Did your hyperreligiosity go away after being medicated?

I’m in a pretty strange place now. I’ve been hyperreligious for the past two years. Read so much religious material and theology, spent all day reading and reading. Got very involved at the various different churches I started attending. But now… it’s all gone. I don’t care anymore. I see how obsessed I was and to think it was another cruel symptom of my disease. It sickens me. I feel so lost and I don’t know what to do. I can’t tell if this apathy is from the negative symptoms or if it’s just that the psychosis is gone and my brain is in shock. But this is so strange, something I cared about so deeply in my life is now gone and I feel so much doubt. This disease is a joke

Edit: I know this is a sensitive topic so my apologies, but it is a reported symptom of sz/sza. To think that my belief was solely the product of my illness makes me doubt myself even more and how much I can trust what I think

2 Likes

Yup. A very sad one. A cruel one.

Getting stabilized helped me. When I was extremely paranoid in 2015 and thought my life was going to end, I started praying and believing in God in the hospital. It’s not as strong now, but it’s still there. I feel like I owe it to God and I dont like flip flopping. 2018 was also my worst year in a parallel universe. I hope i can make it to 2019 or 2020.

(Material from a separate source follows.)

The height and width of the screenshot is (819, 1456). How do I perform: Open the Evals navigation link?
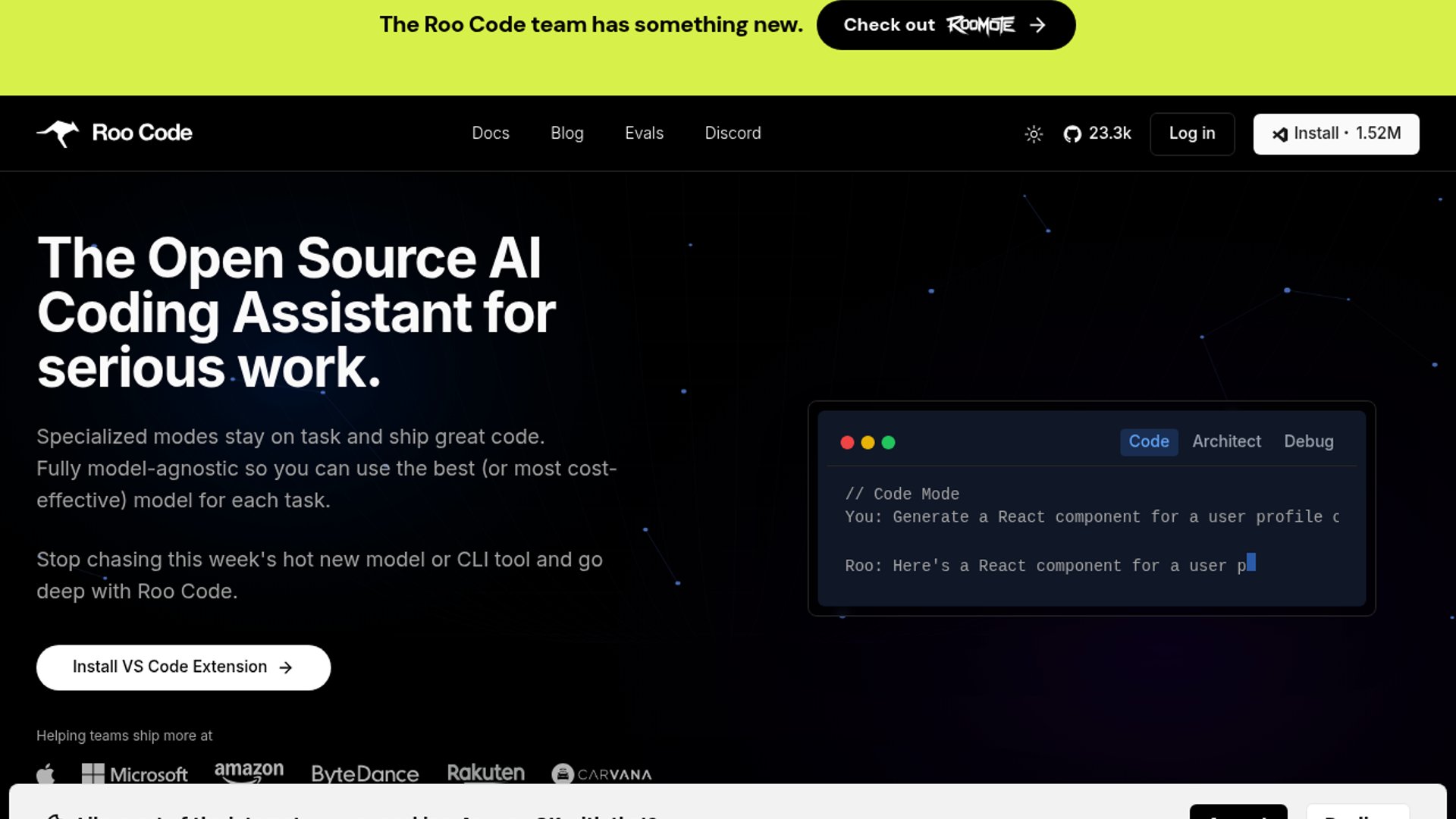tap(644, 133)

Furthermore, i had a religious experience/NDE that was so powerful I instantly became a believer in 2011. I was a devout atheist. I’ve seen so much weird and bad ■■■■ and experienced it 10,000 times over that I have to believe. I feel compelled. Sometimes, I feel like a prophet.

1 Like

I’m glad that your belief has helped you! I’m just in a weird spot where I’d like to do more reading and researching but I lack the motivation to and generally care less than I used to I guess

1 Like

I understand. I hope you get better.

1 Like

Mine did. But my religion was to do with self help books. Things like vibration, the law of attraction, and affirmations

1 Like

My medication does not touch my “religiosity” because my religion is true. And I’m on a lot of meds.

1 Like

Medication makes it so I just don’t really think those things. Like I still have my strange beliefs but I’m not fixated on them and really they’re just in the back of my head sort of boxed up. Vs off meds they are hugely prevalent in my life and when I’m not doing well I can become very obsessed with them and sucked in.

2 Likes

Yes. I had a religious experience during my psychosis that turned my interests toward God and theology. I read books about God, started going to church, listened to Christian music, etc. It gave my life new meaning, and it made me feel safe and loved.

When my psychosis ended, I went back to being how I was before. It does feel cruel, like it was all fake and I was just crazy. I wouldn’t mind living that kind of life again, but I just don’t believe/care anymore. I do feel sad about that.

1 Like

Key part of the word was “hyper” though. I used to be religious before all of this, but when I started reading about all of these denominations and church history and theology and the saints for hours every single day, that’s when it can be seen that there’s a definite distinction in my religious practice prior to and during my psychosis. Hell I even used to pray the rosary on the floor in partial whenever I got stressed

1 Like

I feel u, I’m sorry u went through a similar experience. With all of psychosis it feels like it reinforces this idea that you can’t trust your own thoughts, and it’s painful and humiliating to feel like this.

2 Likes

Yes, the key word is hyper. I don’t think that I am hyper religious. I think I am just a good to fair C–holic.

1 Like

Nothing wrong with that! I just meant for ppl like me who suddenly, out of nowhere, became extremely religious during psychosis and was wondering if that persisted for them once psychosis was treated. Not saying there’s anything wrong with the belief itself, just the sudden change I guess in the intensity of belief is what I mean :slight_smile:

1 Like

I had a sudden, intense belief in my religion too after a spiritual experience that has continued for years now. I read religious books too. But I don’t spend hours and hours reading them. I do spend hours in prayer though.

1 Like

This topic was automatically closed 90 days after the last reply. New replies are no longer allowed.